Low, Double Negative | em análise
Double Negative desenterra fragmentos de beleza de uma paisagem apocalíptica. Com o seu gesto artístico, os Low mostram que a vida será sempre maior do que as sombras.
Em “Dancing and Fire”, Alan Sparhawk canta que “it’s not the end, just the end of hope”. Se assim for, é trágico porque o que define os Low é precisamente a esperança. Esta é feita tanto da solidez de uma estrada percorrida quanto do resto de estrada a percorrer, que o troço já pisado continuamente abre em frente. A longevidade da banda, que coincide com a firmeza do casamento entre os seus dois principais membros, Alan Sparhawk e Mimi Parker, e a indiscutível qualidade dos seus doze álbuns de estúdio, é ela mesma um motivo de esperança, não só para os Low. E se me pedissem que definisse a sua música numa palavra, mais do que o rótulo de “slowcore” ou “sadcore”, escolheria antes a ideia de “espera”. Feita de espera, educativa da espera, a sonoridade dos Low germina lentamente, no seu ventre, uma interrogação pelo futuro, que surgindo do paciente passar do tempo, sentido a conta-gotas, permanece suspenso na alma e na memória, uma vez terminado o álbum. Coagulação do já vivido, a esperança permite atravessar a espera: “A esperança é a única coisa que te pode fazer continuar, porque nunca sabes o que vai acontecer ao virar da esquina.” (Mimi Parker)
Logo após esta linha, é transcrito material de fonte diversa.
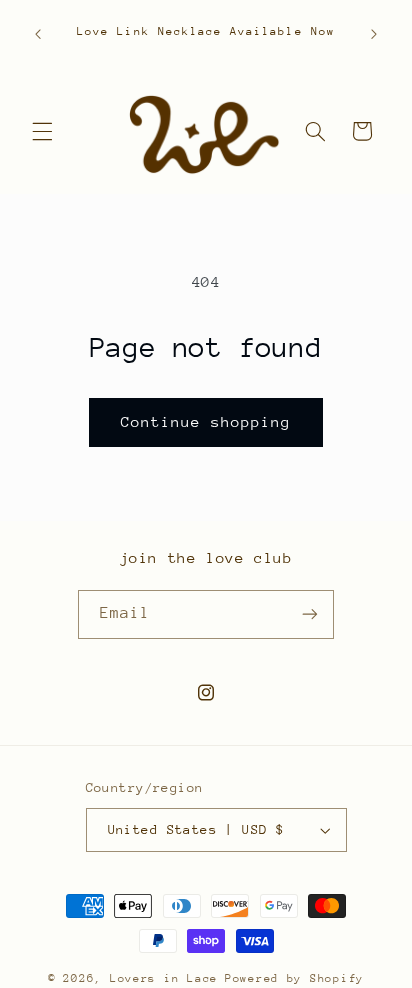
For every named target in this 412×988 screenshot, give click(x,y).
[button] (42, 131)
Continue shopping (206, 421)
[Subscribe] (310, 614)
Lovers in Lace (164, 978)
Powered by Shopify (294, 978)
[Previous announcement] (38, 34)
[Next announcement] (374, 34)
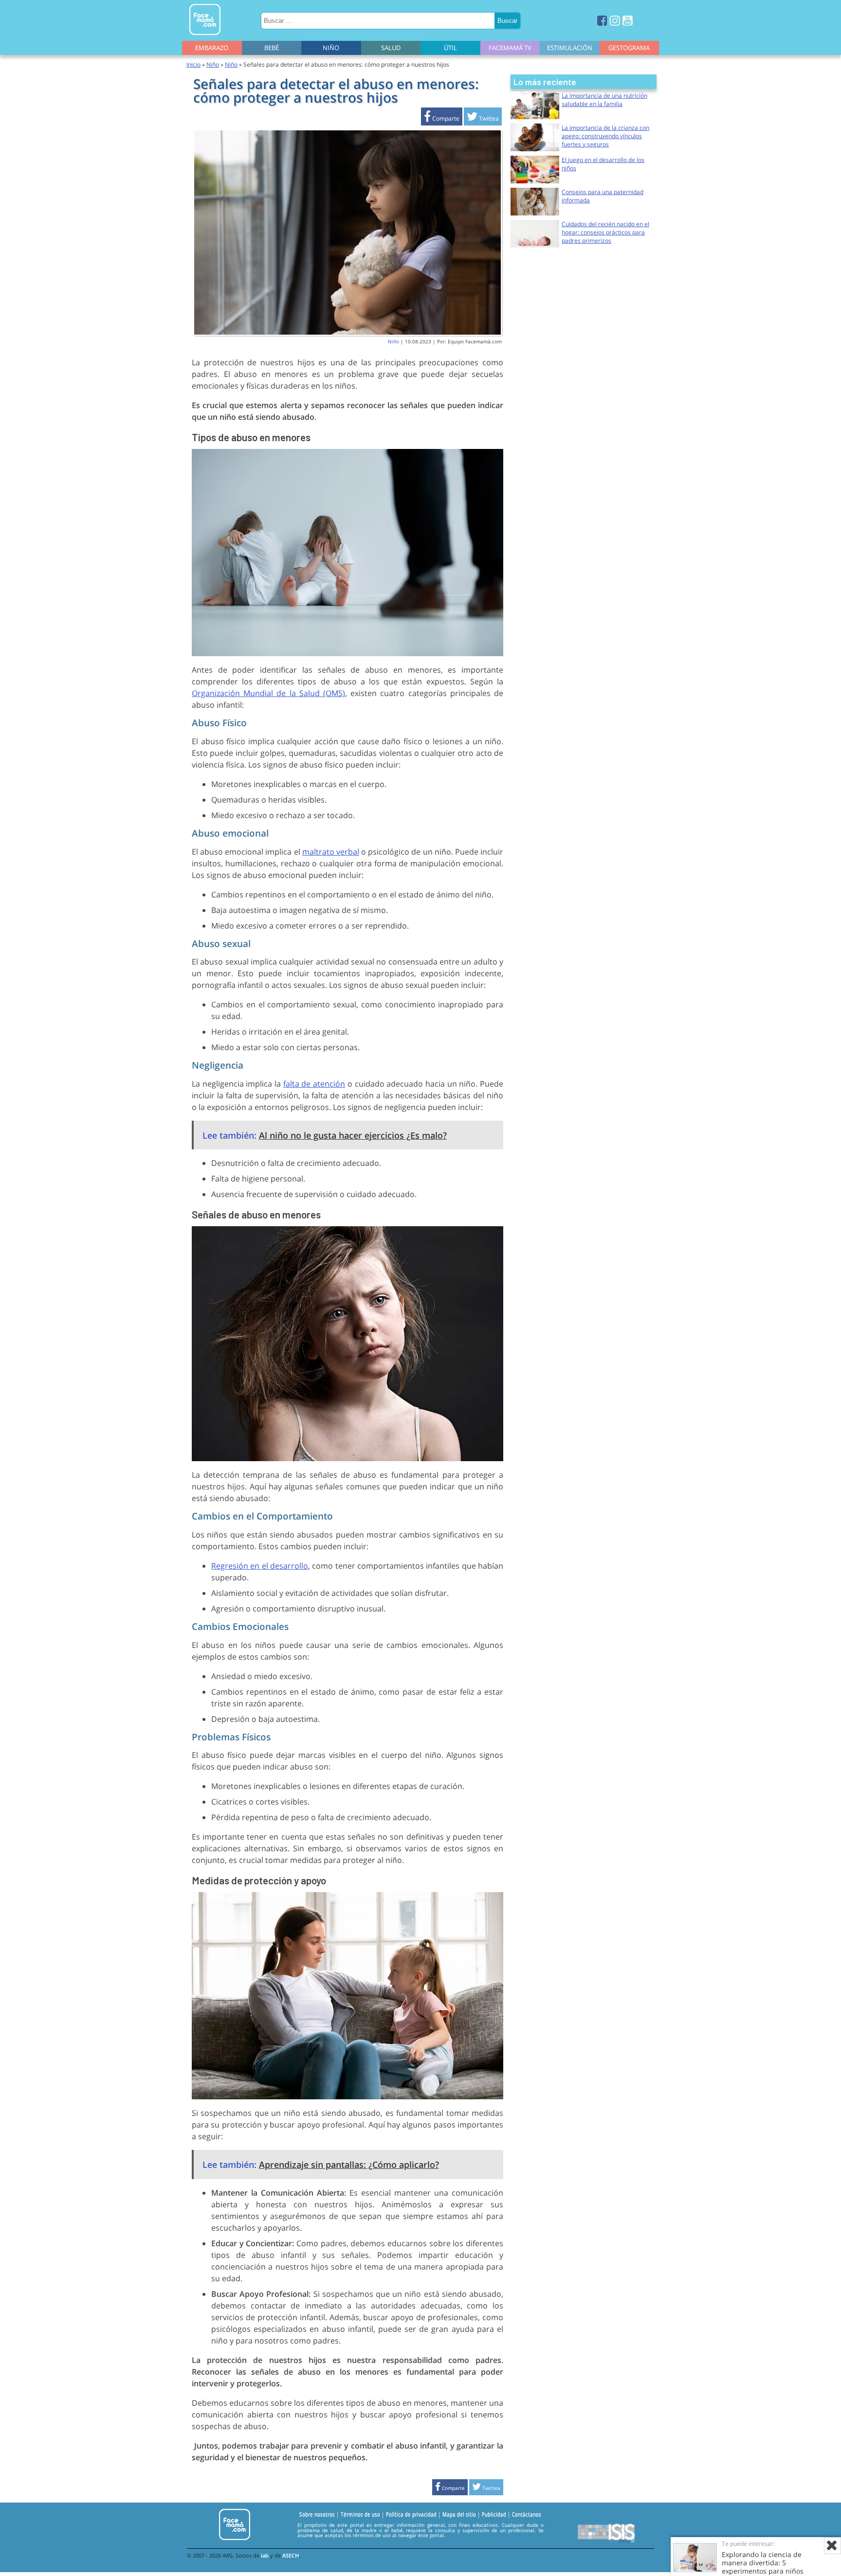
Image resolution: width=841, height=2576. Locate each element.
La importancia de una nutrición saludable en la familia (604, 99)
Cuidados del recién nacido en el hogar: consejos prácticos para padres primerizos (605, 232)
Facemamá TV (510, 47)
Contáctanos (526, 2514)
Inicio (193, 64)
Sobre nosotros (317, 2514)
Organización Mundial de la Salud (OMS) (268, 693)
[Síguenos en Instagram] (615, 20)
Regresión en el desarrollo (259, 1565)
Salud (391, 47)
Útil (450, 47)
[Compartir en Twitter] (483, 118)
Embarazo (211, 47)
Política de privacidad (411, 2514)
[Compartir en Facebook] (441, 118)
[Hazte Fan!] (602, 20)
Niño (331, 47)
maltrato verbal (330, 851)
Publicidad (494, 2514)
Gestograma (629, 47)
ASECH (290, 2555)
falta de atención (314, 1083)
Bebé (271, 47)
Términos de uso (360, 2514)
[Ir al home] (205, 36)
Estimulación (569, 47)
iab (265, 2555)
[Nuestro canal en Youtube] (627, 20)
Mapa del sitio (459, 2514)
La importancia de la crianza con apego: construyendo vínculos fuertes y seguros (605, 136)
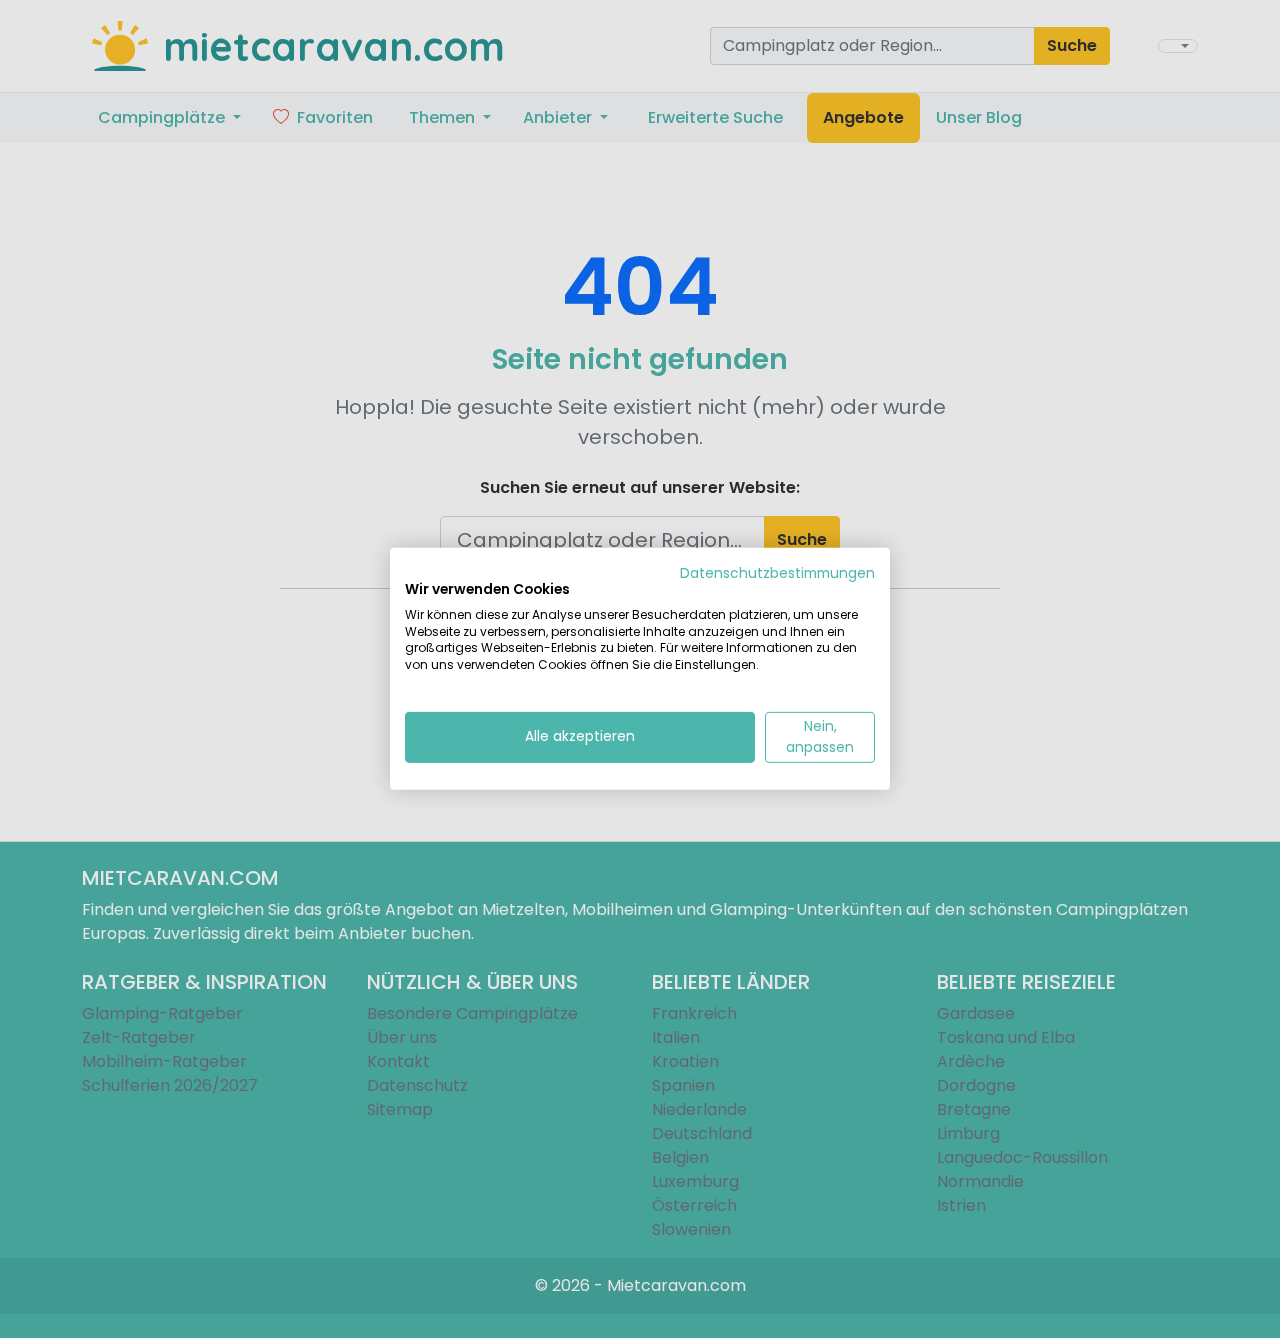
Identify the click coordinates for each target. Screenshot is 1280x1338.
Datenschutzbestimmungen (777, 573)
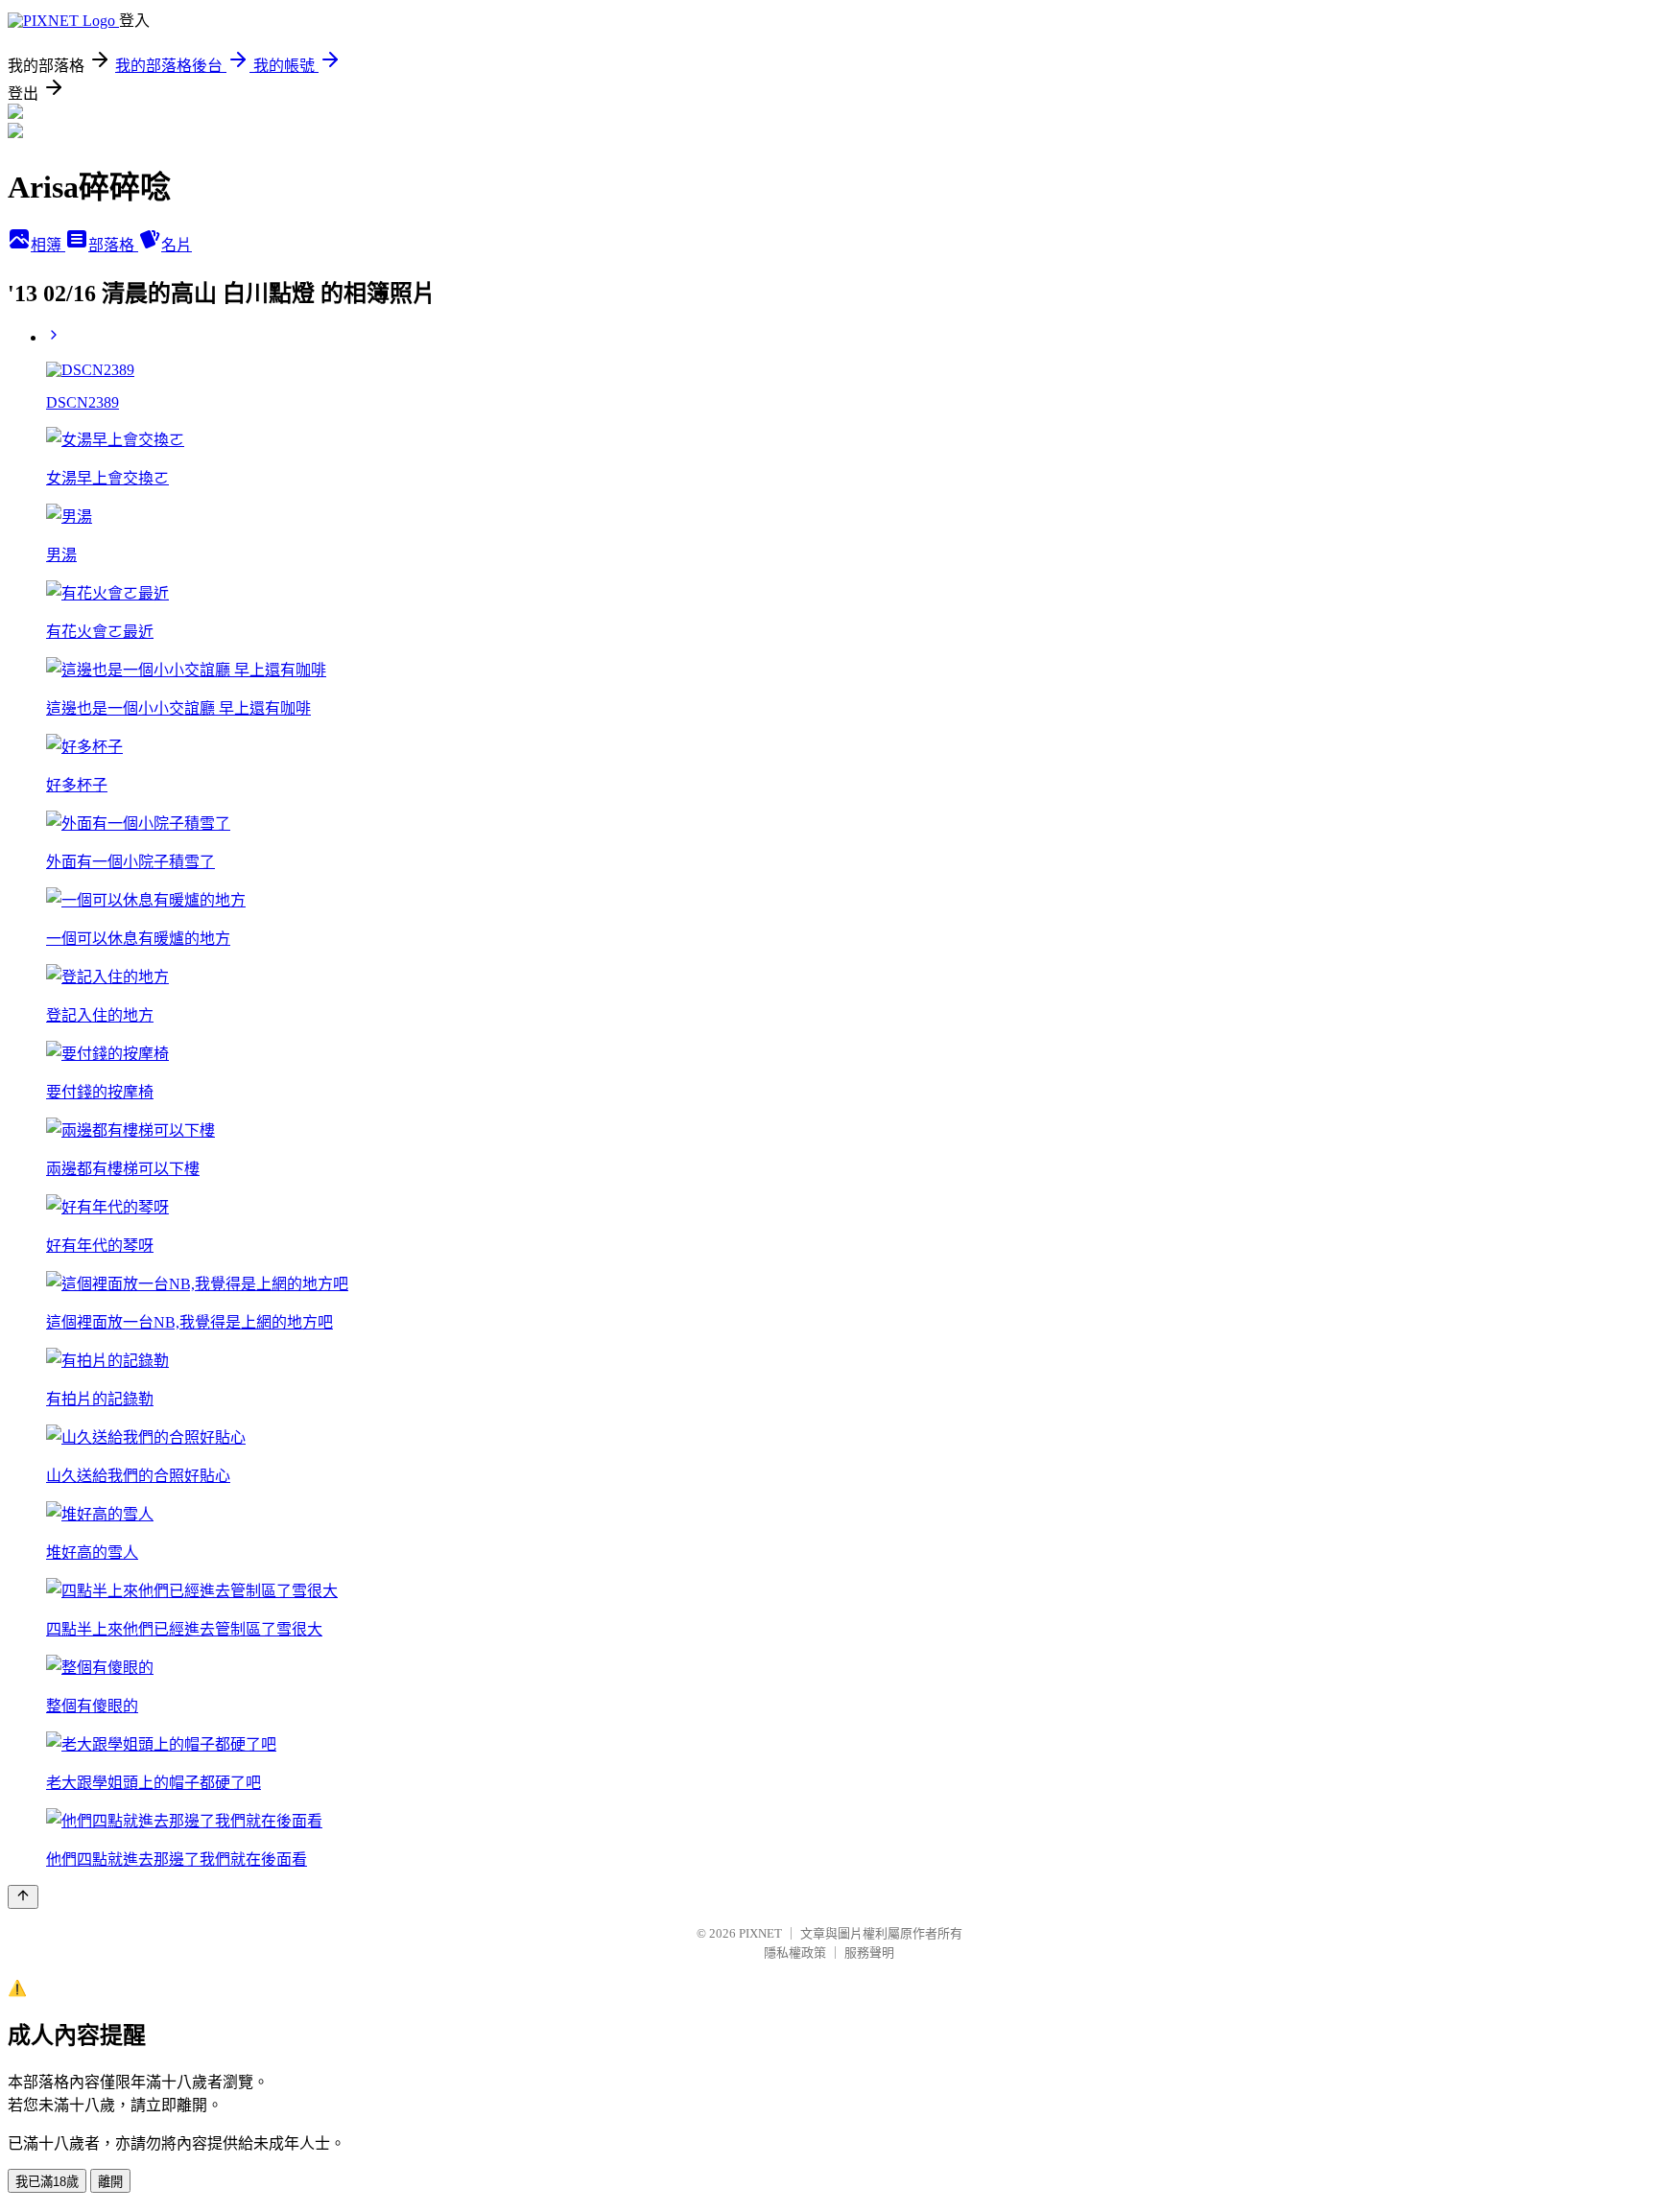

Precisamente na altura em que o grunge nascia, atrasando o andamento da música até aos limites do depressivo, ao mesmo tempo que tornava mais abrasiva ainda a nuvem de distorção da guitarra pós-hardcore de bandas como Fugazi e Hüsker Dü, mas também The Replacements e Dinosaur Jr., bandas como Galaxie 500, Codeine, The Red House Painters e Low estavam a explorar outra avenida igualmente provocatória: e se uma banda tocasse em palco música tranquila e lenta? Tão tranquila e tão lenta que se tornasse desconfortável? Herdando as melodias repetitivas e etéreas dos Galaxie 500 e a quietude desolada dos Codeine, o “slowcore” ou “sadcore” nunca entrou na consciência popular, sofrendo o mesmo destino de outras formas de pós-rock da década de 90. Como tudo o que se desenvolve na meia-luz, pôde no entanto crescer, influenciar a paisagem em redor e perdurar até hoje, pelo menos na figura dos Low.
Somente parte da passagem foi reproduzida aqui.